THE NEXT MORNING IT WAS RAINING AND THE traffic was crazy, like it always is in Miami when it rains. Some drivers slowed down on the slick roads. That made others furious, and they leaned on their horns, screamed out their windows, and accelerated out onto the shoulder, fishtailing wildly past the slowpokes and waving their fists.

At the LeJeune on-ramp, a huge dairy truck had roared onto the shoulder and hit a van full of kids from a Catholic school. The dairy truck flipped over. And now five young girls in plaid wool skirts were sitting in a huge puddle of milk with dazed looks on their faces. Traffic nearly stopped for an hour. One kid was airlifted to Jackson Hospital. The others sat in the milk in their uniforms and watched the grown-ups scream at each other.

I inched along placidly, listening to the radio. Apparently the police were hot on the trail of the Tamiami Butcher. There were no specifics available, but Captain Matthews got a lovely sound bite. He made it seem like he would personally make the arrest as soon as he finished his coffee.

I finally got off onto surface roads and went only a little faster. I stopped at a doughnut shop not too far from the airport. I bought an apple fritter and a cruller, but the apple fritter was gone almost before I got back into the car. I have a very high metabolism. It comes with living the good life.

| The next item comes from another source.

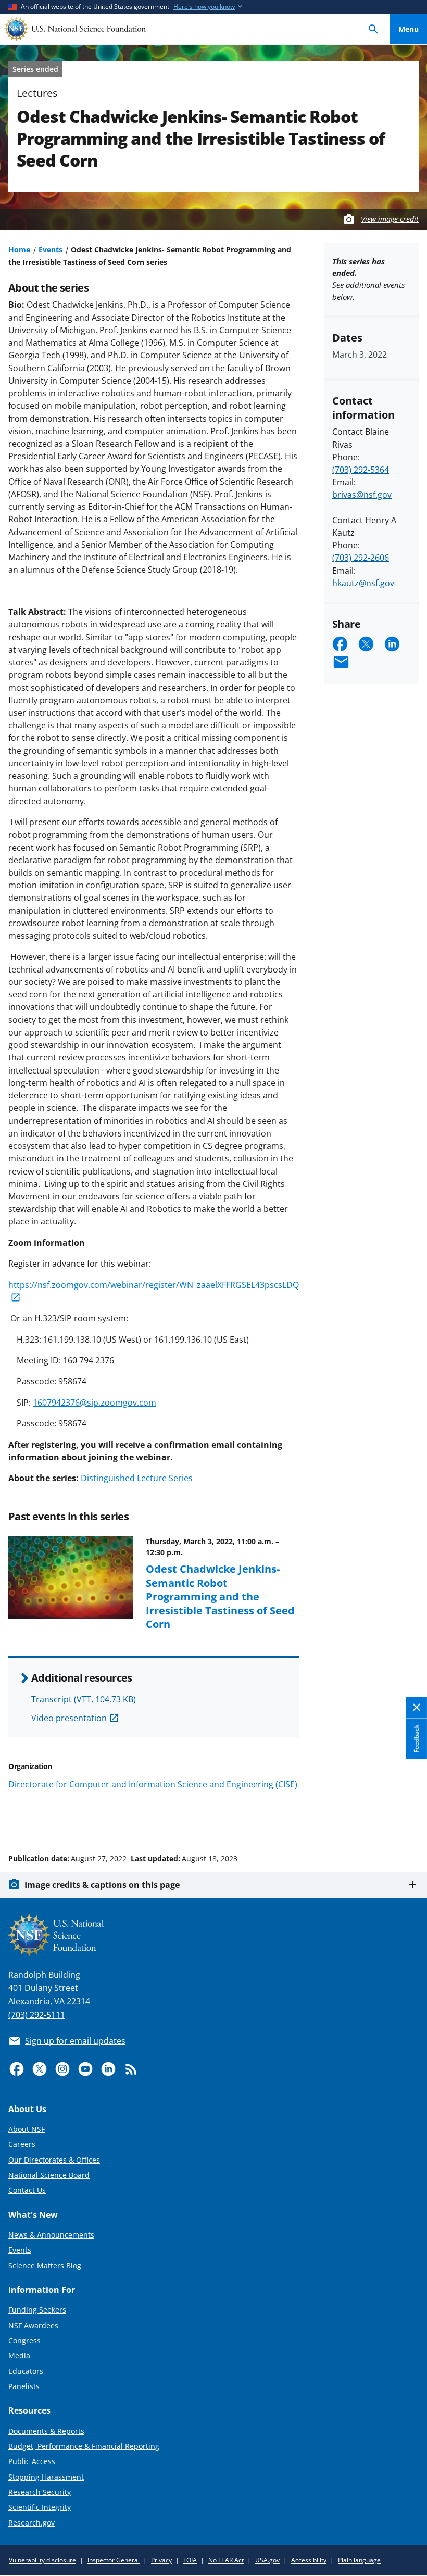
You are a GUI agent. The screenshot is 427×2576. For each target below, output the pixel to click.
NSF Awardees (33, 2325)
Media (19, 2355)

The rain had stopped by the time I got to work. The sun shone and steam rose from the pavement as I walked into the lobby, flashed my credentials, and went upstairs.

Deb was already waiting for me.

She did not look happy this morning. Of course, she does not look happy very often any more. She's a cop, after all, and most of them can't manage the trick at all. Too much time on duty trying not to look human. It leaves their faces stuck.

Deb, I said. I put the crisp white pastry bag on my desk.

Where were you last night? she said. Very sour, as I'd expected. Soon those frown lines would turn permanent, ruining a wonderful face: deep blue eyes, alive with intelligence, and small upturned nose with just a dash of freckles, framed by black hair. Beautiful features, at the moment spattered with about seven pounds of cheap makeup.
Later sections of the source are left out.